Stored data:
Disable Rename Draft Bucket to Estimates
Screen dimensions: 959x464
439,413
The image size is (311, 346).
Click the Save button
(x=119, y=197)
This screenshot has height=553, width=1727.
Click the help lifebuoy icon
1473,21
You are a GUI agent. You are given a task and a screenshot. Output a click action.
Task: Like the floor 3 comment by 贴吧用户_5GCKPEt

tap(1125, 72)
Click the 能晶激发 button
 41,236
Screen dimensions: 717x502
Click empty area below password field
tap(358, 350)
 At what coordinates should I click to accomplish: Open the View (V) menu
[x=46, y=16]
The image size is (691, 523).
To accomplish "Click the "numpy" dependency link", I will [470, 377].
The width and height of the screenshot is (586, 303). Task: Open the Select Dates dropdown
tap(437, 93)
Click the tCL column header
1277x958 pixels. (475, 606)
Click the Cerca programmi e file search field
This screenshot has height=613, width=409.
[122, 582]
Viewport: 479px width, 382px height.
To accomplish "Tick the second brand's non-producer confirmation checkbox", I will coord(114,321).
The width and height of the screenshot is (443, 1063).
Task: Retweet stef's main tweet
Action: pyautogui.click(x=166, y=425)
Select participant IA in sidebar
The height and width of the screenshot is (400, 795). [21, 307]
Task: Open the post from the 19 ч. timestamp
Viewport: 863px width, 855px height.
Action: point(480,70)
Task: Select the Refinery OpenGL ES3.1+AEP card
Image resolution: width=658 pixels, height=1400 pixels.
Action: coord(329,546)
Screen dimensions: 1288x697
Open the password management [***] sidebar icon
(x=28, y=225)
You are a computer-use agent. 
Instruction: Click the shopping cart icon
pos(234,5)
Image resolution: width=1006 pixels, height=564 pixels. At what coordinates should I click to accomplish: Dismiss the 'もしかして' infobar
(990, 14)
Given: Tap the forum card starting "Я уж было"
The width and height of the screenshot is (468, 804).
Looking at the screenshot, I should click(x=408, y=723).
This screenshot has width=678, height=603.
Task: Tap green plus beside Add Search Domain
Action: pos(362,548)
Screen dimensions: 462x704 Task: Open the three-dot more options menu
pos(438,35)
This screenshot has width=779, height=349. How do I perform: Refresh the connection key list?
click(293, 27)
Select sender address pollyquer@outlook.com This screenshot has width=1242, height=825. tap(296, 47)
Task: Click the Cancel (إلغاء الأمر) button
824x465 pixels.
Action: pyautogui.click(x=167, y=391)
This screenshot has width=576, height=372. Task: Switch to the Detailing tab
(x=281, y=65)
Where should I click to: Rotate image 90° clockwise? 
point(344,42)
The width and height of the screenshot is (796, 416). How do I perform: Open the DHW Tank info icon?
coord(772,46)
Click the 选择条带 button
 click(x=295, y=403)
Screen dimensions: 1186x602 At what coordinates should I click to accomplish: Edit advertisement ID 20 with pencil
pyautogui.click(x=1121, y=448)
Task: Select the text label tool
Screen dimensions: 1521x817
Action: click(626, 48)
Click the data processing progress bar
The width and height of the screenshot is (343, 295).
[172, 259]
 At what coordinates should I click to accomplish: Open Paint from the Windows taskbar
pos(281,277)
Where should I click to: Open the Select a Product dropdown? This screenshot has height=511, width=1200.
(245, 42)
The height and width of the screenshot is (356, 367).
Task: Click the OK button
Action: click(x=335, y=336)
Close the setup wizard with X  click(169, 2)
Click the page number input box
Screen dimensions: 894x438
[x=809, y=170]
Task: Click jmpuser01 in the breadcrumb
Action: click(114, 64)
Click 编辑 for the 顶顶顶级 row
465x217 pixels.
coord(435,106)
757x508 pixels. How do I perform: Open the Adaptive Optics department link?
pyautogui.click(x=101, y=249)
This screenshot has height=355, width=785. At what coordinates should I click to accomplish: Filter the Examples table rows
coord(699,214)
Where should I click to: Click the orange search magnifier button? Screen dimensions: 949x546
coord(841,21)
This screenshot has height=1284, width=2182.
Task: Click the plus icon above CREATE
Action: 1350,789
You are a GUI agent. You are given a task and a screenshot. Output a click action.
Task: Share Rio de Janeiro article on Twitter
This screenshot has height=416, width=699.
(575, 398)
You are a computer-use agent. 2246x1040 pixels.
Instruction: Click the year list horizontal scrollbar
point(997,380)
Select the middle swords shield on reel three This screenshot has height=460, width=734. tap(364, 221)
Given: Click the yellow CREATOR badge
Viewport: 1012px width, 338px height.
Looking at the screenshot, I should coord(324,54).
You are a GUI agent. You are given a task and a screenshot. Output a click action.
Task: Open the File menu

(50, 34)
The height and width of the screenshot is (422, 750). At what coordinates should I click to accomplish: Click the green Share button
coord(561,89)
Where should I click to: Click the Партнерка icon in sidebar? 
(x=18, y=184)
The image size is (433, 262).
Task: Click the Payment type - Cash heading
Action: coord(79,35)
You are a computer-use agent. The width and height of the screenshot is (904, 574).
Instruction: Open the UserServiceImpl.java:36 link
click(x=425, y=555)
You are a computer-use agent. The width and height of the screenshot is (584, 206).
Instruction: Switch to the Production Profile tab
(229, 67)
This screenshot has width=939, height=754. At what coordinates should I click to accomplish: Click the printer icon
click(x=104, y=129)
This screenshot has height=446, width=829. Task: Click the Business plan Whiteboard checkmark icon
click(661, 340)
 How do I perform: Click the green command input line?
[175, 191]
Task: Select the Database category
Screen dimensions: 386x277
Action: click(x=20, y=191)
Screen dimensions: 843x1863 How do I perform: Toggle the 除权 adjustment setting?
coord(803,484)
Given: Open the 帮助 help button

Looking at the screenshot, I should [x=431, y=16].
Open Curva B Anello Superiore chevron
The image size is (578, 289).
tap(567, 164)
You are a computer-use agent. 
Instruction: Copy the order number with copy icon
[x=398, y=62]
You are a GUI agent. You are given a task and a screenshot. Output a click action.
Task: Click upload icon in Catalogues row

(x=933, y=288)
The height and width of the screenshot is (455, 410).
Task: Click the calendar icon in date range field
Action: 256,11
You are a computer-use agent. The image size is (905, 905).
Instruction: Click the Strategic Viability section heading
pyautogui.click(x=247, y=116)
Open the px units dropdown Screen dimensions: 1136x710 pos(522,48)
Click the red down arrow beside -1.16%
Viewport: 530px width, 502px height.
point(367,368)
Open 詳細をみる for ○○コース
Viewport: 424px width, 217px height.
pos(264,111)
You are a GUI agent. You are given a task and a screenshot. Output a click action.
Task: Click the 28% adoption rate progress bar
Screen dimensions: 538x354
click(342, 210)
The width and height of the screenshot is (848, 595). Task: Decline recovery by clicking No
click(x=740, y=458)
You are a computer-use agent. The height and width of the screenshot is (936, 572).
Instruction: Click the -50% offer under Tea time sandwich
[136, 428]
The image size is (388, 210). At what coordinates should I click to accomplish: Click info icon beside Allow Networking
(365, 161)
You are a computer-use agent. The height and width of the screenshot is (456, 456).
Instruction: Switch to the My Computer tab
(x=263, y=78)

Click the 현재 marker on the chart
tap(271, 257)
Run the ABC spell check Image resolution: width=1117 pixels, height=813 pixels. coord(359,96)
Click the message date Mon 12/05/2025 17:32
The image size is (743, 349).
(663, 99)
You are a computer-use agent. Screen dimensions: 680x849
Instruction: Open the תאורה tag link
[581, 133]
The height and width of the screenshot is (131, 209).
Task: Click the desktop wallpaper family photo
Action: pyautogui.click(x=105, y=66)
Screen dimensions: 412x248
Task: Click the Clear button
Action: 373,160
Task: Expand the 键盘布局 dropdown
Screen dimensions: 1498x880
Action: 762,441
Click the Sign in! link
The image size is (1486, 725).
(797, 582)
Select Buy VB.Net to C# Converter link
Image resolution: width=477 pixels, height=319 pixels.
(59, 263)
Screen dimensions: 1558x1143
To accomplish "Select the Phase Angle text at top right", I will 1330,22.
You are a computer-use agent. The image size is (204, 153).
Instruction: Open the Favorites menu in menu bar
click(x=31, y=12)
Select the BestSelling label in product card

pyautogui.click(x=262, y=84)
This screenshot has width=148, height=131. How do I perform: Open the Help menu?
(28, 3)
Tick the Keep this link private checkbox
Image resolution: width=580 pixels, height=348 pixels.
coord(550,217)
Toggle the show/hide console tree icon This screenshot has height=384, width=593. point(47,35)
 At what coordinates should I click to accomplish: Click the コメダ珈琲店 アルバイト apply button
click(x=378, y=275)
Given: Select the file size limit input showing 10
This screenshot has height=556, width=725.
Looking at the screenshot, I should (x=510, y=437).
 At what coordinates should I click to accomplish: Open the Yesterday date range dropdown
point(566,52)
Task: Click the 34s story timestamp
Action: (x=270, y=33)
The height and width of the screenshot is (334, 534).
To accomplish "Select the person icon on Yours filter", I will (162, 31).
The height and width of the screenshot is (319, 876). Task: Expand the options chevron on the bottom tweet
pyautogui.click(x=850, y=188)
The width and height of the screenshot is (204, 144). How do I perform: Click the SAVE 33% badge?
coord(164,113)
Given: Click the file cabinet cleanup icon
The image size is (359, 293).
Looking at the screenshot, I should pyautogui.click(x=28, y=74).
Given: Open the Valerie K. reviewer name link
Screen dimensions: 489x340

TASK ITEM: Your answer should be all lines from the data that contain "text".

RESULT BELOW:
Task: Select the text label tool
To accomplish "Select the Phase Angle text at top right", I will 1330,22.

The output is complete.